The task>
Make an exact copy of the entries that come next.

[Records drawn from a dataset]
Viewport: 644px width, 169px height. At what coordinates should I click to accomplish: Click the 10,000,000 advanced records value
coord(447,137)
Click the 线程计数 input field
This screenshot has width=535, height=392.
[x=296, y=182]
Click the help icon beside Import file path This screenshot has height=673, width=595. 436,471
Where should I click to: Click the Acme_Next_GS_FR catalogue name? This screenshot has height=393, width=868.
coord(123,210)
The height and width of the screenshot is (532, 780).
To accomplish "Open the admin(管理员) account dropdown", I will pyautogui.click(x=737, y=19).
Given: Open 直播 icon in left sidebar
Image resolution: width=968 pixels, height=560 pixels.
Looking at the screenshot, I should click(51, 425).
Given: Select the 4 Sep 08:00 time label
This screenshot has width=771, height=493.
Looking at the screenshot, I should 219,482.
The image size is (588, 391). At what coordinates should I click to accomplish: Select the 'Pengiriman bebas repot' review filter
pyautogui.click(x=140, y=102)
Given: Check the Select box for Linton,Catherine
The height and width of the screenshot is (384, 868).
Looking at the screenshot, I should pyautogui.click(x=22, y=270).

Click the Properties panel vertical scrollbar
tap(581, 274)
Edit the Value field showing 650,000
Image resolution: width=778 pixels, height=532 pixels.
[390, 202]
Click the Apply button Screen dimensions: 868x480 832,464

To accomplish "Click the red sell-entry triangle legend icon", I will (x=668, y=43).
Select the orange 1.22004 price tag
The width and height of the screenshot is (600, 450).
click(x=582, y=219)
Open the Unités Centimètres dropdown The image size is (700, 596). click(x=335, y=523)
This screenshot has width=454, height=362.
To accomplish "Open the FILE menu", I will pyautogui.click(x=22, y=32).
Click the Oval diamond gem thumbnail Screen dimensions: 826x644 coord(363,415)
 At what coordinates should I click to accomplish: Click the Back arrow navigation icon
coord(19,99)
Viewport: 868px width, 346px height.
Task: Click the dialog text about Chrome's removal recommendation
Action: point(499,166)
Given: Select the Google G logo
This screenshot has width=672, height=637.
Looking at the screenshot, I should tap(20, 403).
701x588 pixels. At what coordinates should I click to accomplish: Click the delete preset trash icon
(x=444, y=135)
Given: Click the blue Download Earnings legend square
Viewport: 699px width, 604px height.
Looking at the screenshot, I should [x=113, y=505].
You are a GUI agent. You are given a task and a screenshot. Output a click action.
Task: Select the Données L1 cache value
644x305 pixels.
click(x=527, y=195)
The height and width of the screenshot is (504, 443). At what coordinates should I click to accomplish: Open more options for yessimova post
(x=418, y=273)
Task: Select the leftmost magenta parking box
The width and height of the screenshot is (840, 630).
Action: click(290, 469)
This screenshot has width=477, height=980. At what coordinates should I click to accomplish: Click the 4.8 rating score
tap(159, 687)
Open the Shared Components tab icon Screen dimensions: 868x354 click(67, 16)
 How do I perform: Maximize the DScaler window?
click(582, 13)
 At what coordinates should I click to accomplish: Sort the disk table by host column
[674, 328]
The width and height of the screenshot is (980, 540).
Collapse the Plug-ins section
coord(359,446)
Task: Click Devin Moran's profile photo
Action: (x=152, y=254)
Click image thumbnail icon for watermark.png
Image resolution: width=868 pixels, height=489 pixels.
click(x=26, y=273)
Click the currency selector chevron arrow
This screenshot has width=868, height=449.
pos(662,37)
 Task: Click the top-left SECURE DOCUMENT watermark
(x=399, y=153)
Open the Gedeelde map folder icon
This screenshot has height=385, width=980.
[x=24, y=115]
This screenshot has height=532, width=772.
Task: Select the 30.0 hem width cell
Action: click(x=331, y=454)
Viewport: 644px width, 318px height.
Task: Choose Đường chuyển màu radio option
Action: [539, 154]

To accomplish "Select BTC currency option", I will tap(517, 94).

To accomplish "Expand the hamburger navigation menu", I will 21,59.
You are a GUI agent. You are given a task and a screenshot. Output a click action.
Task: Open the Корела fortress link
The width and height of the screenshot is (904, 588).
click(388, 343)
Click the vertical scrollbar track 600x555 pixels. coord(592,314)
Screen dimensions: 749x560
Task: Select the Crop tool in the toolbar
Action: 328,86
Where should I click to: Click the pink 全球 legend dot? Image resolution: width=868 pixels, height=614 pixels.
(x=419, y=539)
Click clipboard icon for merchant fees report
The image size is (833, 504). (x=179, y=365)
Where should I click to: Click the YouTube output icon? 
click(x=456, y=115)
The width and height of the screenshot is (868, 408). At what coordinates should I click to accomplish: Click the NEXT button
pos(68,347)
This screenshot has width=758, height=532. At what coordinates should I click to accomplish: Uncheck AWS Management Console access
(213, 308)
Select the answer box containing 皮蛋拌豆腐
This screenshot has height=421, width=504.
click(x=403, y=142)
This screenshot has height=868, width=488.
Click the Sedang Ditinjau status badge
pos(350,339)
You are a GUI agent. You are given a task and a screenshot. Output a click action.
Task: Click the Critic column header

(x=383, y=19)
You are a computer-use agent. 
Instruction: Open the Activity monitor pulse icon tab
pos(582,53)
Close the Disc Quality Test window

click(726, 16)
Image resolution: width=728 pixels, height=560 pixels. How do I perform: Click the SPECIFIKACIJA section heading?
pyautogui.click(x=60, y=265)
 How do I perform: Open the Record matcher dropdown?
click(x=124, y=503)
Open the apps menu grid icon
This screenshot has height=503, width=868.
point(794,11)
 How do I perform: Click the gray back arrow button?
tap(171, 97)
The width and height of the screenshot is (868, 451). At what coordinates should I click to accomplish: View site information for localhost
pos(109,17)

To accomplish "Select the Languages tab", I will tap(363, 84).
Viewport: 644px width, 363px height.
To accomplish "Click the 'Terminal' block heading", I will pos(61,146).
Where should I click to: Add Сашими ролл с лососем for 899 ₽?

Task result>
Viewport: 644px width, 169px height. At what coordinates should I click to accomplish: Click the 10,000,000 advanced records value
coord(447,137)
Click the 线程计数 input field
This screenshot has width=535, height=392.
[x=296, y=182]
Click the help icon beside Import file path This screenshot has height=673, width=595. 436,471
Where should I click to: Click the Acme_Next_GS_FR catalogue name? This screenshot has height=393, width=868.
coord(123,210)
The height and width of the screenshot is (532, 780).
To accomplish "Open the admin(管理员) account dropdown", I will pyautogui.click(x=737, y=19).
Given: Open 直播 icon in left sidebar
Image resolution: width=968 pixels, height=560 pixels.
Looking at the screenshot, I should click(51, 425).
Given: Select the 4 Sep 08:00 time label
This screenshot has width=771, height=493.
Looking at the screenshot, I should 219,482.
The image size is (588, 391). At what coordinates should I click to accomplish: Select the 'Pengiriman bebas repot' review filter
pyautogui.click(x=140, y=102)
Given: Check the Select box for Linton,Catherine
The height and width of the screenshot is (384, 868).
Looking at the screenshot, I should pyautogui.click(x=22, y=270).

Click the Properties panel vertical scrollbar
tap(581, 274)
Edit the Value field showing 650,000
Image resolution: width=778 pixels, height=532 pixels.
[390, 202]
Click the Apply button Screen dimensions: 868x480 832,464

To accomplish "Click the red sell-entry triangle legend icon", I will (x=668, y=43).
Select the orange 1.22004 price tag
The width and height of the screenshot is (600, 450).
click(x=582, y=219)
Open the Unités Centimètres dropdown The image size is (700, 596). click(x=335, y=523)
This screenshot has width=454, height=362.
To accomplish "Open the FILE menu", I will pyautogui.click(x=22, y=32).
Click the Oval diamond gem thumbnail Screen dimensions: 826x644 coord(363,415)
 At what coordinates should I click to accomplish: Click the Back arrow navigation icon
coord(19,99)
Viewport: 868px width, 346px height.
Task: Click the dialog text about Chrome's removal recommendation
Action: point(499,166)
Given: Select the Google G logo
This screenshot has width=672, height=637.
Looking at the screenshot, I should tap(20, 403).
701x588 pixels. At what coordinates should I click to accomplish: Click the delete preset trash icon
(x=444, y=135)
Given: Click the blue Download Earnings legend square
Viewport: 699px width, 604px height.
Looking at the screenshot, I should [x=113, y=505].
You are a GUI agent. You are given a task and a screenshot. Output a click action.
Task: Select the Données L1 cache value
644x305 pixels.
click(x=527, y=195)
The height and width of the screenshot is (504, 443). At what coordinates should I click to accomplish: Open more options for yessimova post
(x=418, y=273)
Task: Select the leftmost magenta parking box
The width and height of the screenshot is (840, 630).
Action: click(290, 469)
This screenshot has width=477, height=980. At what coordinates should I click to accomplish: Click the 4.8 rating score
tap(159, 687)
Open the Shared Components tab icon Screen dimensions: 868x354 click(67, 16)
 How do I perform: Maximize the DScaler window?
click(582, 13)
 At what coordinates should I click to accomplish: Sort the disk table by host column
[674, 328]
The width and height of the screenshot is (980, 540).
Collapse the Plug-ins section
coord(359,446)
Task: Click Devin Moran's profile photo
Action: (x=152, y=254)
Click image thumbnail icon for watermark.png
Image resolution: width=868 pixels, height=489 pixels.
click(x=26, y=273)
Click the currency selector chevron arrow
This screenshot has width=868, height=449.
pos(662,37)
 Task: Click the top-left SECURE DOCUMENT watermark
(x=399, y=153)
Open the Gedeelde map folder icon
This screenshot has height=385, width=980.
[x=24, y=115]
This screenshot has height=532, width=772.
Task: Select the 30.0 hem width cell
Action: click(x=331, y=454)
Viewport: 644px width, 318px height.
Task: Choose Đường chuyển màu radio option
Action: [539, 154]

To accomplish "Select BTC currency option", I will tap(517, 94).

To accomplish "Expand the hamburger navigation menu", I will 21,59.
You are a GUI agent. You are given a task and a screenshot. Output a click action.
Task: Open the Корела fortress link
The width and height of the screenshot is (904, 588).
click(388, 343)
Click the vertical scrollbar track 600x555 pixels. coord(592,314)
Screen dimensions: 749x560
Task: Select the Crop tool in the toolbar
Action: 328,86
Where should I click to: Click the pink 全球 legend dot? Image resolution: width=868 pixels, height=614 pixels.
(x=419, y=539)
Click clipboard icon for merchant fees report
The image size is (833, 504). (x=179, y=365)
Where should I click to: Click the YouTube output icon? 
click(x=456, y=115)
The width and height of the screenshot is (868, 408). At what coordinates should I click to accomplish: Click the NEXT button
pos(68,347)
This screenshot has width=758, height=532. At what coordinates should I click to accomplish: Uncheck AWS Management Console access
(213, 308)
Select the answer box containing 皮蛋拌豆腐
This screenshot has height=421, width=504.
click(x=403, y=142)
This screenshot has height=868, width=488.
Click the Sedang Ditinjau status badge
pos(350,339)
You are a GUI agent. You are given a task and a screenshot. Output a click action.
Task: Click the Critic column header

(x=383, y=19)
You are a computer-use agent. 
Instruction: Open the Activity monitor pulse icon tab
pos(582,53)
Close the Disc Quality Test window

click(726, 16)
Image resolution: width=728 pixels, height=560 pixels. How do I perform: Click the SPECIFIKACIJA section heading?
pyautogui.click(x=60, y=265)
 How do I perform: Open the Record matcher dropdown?
click(x=124, y=503)
Open the apps menu grid icon
This screenshot has height=503, width=868.
point(794,11)
 How do I perform: Click the gray back arrow button?
tap(171, 97)
The width and height of the screenshot is (868, 451). At what coordinates should I click to accomplish: View site information for localhost
pos(109,17)

To accomplish "Select the Languages tab", I will tap(363, 84).
Viewport: 644px width, 363px height.
To accomplish "Click the 'Terminal' block heading", I will pos(61,146).
Where should I click to: Add Сашими ролл с лососем for 899 ₽?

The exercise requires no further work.